My husband loves pasta bakes (well, he loves pasta in general). And I love how convenient baked pasta dishes are to make-ahead, I love that they freeze extremely well, and I love how they are easy to throw together by just adding whatever ingredients I have on hand. I called this pasta bake recipe Chicken Cacciatore Macaroni and Cheese because it has alot of the ingredients found ina traditional chicken cacciatore (tomatoes, bell pepper, onion, garlic, and Italian herbs) and gets that rich, braised flavor by being slow-cooked for a few hours in the crockpot. This delicious take on chicken cacciatore would make a great meal all by itself. The flavorful vegetable sauce spooned on top of the chicken would be delicious over some baby spinach or served on top of egg noodles.
But today, I am showing you how to stretch these two chicken breasts into a creamy and flavorful pasta bake meal instead. This recipe either makes a deep, 11 x 13 pan or since it freezes so well, you can divide it between two 8 x 8 square pans. I don’t know why I hadn’t thought of this idea before – but my family loves it and I hope yours does too 🙂
- 1 lb. chicken breasts
- 4 tomatoes
- 2 bell pepper
- 1 onion
- 2 teaspoon salt
- 2 teaspoon Garlic Galore (or any Italian/garlic seasoning blend)
- 2 teaspoons dried parsley
- fresh cracked pepper
- 2 tablespoon olive oil
- 2 cups milk or half and half
- 1 lb. elbow noodles (I used whole wheat)
- 2 cups shredded Mozzarella cheese, reserve some for the top
- Dice the tomatoes, bell pepper, and onion into about 1-inch pieces. Toss with oil and add them to the crockpot. Lay two chicken breasts on top. Sprinkle the vegetables and the chicken breasts with salt & pepper, garlic seasoning, and parsley. Cook on low for 3 hours or until chicken is done, but not dry.
- Grease a large baking dish (or if you are freezing half, two small, square baking dishes). Preheat the oven to 350. Cook the pasta in a large pan of boiling salted water according to package directions.While the pasta is cooking, remove the vegetables and chicken from the crockpot. Shred the chicken and mix with the vegetables, all the juices, and 1 cup milk, half & half (or heavy cream!). Drain and add the noodles to the chicken mixture. Mix gently to combine, adding half the shredded cheese then seasoning with salt and pepper.
- Spoon the pasta mixture into the baking dish. Top with more shredded cheese. Bake in the oven for 25 minutes or until it is hot all the way through and is just starting to crisp up on top.
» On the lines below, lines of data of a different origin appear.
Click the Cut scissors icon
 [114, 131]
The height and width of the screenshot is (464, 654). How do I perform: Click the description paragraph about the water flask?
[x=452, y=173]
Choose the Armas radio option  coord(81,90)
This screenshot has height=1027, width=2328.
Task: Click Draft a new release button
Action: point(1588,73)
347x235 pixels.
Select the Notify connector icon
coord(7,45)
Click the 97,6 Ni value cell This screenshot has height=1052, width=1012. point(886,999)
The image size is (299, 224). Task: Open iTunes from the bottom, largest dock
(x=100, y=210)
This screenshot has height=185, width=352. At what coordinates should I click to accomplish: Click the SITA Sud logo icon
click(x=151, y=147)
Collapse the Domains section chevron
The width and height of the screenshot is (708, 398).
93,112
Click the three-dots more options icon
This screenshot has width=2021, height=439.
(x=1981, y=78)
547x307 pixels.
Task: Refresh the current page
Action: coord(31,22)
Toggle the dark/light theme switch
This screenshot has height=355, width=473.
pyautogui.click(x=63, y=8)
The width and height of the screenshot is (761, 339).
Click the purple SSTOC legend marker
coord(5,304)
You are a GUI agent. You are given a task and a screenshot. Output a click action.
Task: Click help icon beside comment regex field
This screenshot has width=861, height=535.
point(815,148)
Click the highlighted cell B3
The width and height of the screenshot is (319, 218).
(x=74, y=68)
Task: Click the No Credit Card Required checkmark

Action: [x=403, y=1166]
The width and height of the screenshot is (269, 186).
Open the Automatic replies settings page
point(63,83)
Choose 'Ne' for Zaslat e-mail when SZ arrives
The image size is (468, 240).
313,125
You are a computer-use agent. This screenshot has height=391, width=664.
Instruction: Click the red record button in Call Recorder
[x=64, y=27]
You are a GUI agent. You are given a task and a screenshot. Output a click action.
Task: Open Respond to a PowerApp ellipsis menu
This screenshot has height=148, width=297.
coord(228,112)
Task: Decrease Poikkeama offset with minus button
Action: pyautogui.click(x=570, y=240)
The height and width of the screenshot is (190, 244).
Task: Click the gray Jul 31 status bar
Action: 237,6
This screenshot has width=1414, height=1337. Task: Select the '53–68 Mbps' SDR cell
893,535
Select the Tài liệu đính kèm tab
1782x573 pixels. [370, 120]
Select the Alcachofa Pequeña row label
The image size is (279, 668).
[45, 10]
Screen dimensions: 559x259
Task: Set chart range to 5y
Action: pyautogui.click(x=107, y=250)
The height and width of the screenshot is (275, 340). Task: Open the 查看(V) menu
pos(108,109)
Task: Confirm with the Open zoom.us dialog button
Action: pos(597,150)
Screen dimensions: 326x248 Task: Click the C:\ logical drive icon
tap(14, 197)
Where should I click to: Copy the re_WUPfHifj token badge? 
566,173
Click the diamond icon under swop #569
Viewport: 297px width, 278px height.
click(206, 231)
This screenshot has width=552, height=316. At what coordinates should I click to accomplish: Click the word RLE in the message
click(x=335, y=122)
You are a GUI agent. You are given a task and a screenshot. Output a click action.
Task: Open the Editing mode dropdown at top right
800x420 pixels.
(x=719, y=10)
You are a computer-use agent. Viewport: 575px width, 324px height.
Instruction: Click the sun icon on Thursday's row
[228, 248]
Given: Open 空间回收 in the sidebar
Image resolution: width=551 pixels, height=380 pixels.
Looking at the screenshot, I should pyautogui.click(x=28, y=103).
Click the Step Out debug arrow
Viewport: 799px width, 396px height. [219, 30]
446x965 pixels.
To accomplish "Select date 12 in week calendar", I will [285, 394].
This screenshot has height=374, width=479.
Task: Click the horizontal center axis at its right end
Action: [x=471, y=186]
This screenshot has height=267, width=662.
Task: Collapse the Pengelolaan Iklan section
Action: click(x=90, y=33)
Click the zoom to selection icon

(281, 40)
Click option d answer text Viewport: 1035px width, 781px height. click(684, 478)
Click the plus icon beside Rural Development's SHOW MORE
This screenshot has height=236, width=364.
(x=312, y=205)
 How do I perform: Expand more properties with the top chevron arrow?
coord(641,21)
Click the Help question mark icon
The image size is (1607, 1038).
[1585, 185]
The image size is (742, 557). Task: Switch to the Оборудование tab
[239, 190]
- Bake and then let cool completely. Cover tightly with a layer of plastic wrap and then foil before freezing. It will stay good for at least 1-2 months.
- To bake from frozen you will preheat the oven to 375 degrees. Remove plastic wrap and cover with foil. Bake for 1 to 1 1/2 hours, then remove foil and bake for 15 minutes or until golden brown.
- To bake from the refrigerator: Thaw the pan in the refrigerator overnight. Preheat the oven to 375 degrees. Remove plastic wrap and cover with foil. Bake for 30 minutes or until hot, then remove foil and bake for 15 minutes or until golden brown.